Yup…you read that right. Reality bites and it bites hard, hard, hard cold bites! And day by day…it’s getting even more difficult to act as a normal functioning adult. I’m struggling to keep a brave front, to smile when I actually feel like crying and to stay alive when I wish otherwise. It is the darkest before dawn so I’ve been told. But hey… let me tell you, this is the longest darkest hour ever! And from the looks of it, I’m awfully certain this suffocating darkness will hover and linger for a little while longer over my horizon. It has set its determined mind and refuses to budge even an inch. No compromise! Gosh, I hate this monotonous-nothing-happens-depressingly-tormenting phase of my life. And so you should know, HATE is a BIG word in my dictionary. I normally avoid using the word but once used it sure did come from within the darkest side of me. Looks like ‘dark’ apparently and appropriately is the theme for the day, isn’t it? This rough patch I’m going through at the moment is slowly eating up my sanity and if I’m not careful… *you fill in the blank* No, I’m not giving up neither am I whining. Okay fine…so I’m whining but I’m keeping it minimal, okay? Happy now? Let’s just say that today my negativity is at its prime. *Help!*
And no Sir, you don’t get to psychoanalyze me. I know the drill. I know I should be more grateful and thankful for what I have and that others have it even worse. Hunger. War. Oppression. Abuse. Aids. Poverty. *ouch!* Cancer. Dementia. Schizophrenia. Jobless. *sounds familiar?* OCD. Living on the streets. *gulp!* Living with MIL. Living with assholes. *please excuse my French!* Having to deal with inconsiderate drivers on daily basis. Having to face the traffic jam on daily basis. Having to deal with assholes on daily basis. *Bitter is now my middle name * And the list goes on and on…

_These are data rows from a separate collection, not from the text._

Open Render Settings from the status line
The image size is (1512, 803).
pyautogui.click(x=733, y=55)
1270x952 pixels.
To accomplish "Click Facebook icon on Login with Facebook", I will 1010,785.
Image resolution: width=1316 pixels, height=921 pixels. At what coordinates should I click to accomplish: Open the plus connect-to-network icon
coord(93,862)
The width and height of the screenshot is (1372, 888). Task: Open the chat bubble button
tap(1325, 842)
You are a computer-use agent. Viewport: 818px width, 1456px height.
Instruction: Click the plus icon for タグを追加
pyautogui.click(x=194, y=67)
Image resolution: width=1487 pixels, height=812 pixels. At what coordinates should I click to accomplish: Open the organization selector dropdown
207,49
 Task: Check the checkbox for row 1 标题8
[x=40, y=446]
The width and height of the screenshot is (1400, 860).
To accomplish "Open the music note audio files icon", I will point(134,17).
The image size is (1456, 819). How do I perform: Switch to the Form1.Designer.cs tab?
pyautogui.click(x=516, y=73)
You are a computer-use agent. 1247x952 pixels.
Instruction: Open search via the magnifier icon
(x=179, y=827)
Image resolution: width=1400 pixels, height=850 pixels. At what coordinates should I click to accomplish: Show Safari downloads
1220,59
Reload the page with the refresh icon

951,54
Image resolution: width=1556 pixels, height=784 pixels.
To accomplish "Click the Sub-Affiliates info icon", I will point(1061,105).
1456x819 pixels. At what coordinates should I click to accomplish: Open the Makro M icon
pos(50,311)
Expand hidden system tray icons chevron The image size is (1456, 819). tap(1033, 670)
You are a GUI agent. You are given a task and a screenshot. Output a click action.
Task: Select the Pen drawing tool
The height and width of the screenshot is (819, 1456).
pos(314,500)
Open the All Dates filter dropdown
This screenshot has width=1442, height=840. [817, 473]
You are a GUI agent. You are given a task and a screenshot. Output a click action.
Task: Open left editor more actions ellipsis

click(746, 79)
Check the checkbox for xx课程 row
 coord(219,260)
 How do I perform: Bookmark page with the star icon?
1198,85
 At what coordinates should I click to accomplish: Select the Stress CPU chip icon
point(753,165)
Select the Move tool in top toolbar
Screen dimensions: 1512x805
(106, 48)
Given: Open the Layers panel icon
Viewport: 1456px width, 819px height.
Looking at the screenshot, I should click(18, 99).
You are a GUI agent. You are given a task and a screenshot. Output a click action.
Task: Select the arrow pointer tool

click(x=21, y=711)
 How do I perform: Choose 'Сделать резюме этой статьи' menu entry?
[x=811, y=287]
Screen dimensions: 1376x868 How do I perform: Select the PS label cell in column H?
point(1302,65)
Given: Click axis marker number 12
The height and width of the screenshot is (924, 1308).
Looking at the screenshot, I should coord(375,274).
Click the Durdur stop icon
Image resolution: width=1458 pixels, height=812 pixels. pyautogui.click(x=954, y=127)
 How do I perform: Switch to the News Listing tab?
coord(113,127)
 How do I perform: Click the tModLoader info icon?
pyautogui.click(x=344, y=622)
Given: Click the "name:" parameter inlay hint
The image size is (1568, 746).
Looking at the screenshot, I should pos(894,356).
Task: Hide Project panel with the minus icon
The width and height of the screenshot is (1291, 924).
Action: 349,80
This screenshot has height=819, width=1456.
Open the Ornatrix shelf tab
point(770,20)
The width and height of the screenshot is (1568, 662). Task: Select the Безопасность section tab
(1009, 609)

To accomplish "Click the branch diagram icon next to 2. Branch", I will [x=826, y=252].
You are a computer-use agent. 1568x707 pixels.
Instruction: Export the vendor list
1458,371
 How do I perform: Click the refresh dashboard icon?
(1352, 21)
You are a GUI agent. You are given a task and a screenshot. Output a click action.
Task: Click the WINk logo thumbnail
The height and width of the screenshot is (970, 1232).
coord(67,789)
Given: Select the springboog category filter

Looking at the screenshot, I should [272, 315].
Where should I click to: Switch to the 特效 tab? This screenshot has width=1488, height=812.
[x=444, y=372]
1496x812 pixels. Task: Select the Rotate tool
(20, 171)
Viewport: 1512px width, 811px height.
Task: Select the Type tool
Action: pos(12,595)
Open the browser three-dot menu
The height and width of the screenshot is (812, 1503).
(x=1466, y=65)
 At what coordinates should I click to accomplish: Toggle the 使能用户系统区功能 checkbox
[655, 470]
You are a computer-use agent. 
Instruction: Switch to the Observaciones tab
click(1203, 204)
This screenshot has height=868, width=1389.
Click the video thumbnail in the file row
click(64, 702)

I know my misery is absolutely miniscule compared to those above-mentioned. So what if I wake up each morning and the unpaid bills are staring down on my face and wishing me good morning? So what if I miss wearing my working clothes and getting a considerably fat pay check at the end of the month? So what if I haven’t been to the hair dresser for only God knows how long? So what if I have no idea when the next job will ever come my way? So what if I know fcuk how to pay off the house rental next month? *More examples are unnecessary. You go figure.* Brave is not on my option list at this very moment. Can I skip this level, please? Or is there a 'Quit Game' button somewhere?
I seriously ought to get a grip of myself. Yeah, like I have any other choices! Oh, what the hell Senah…let’s just bite the bullet!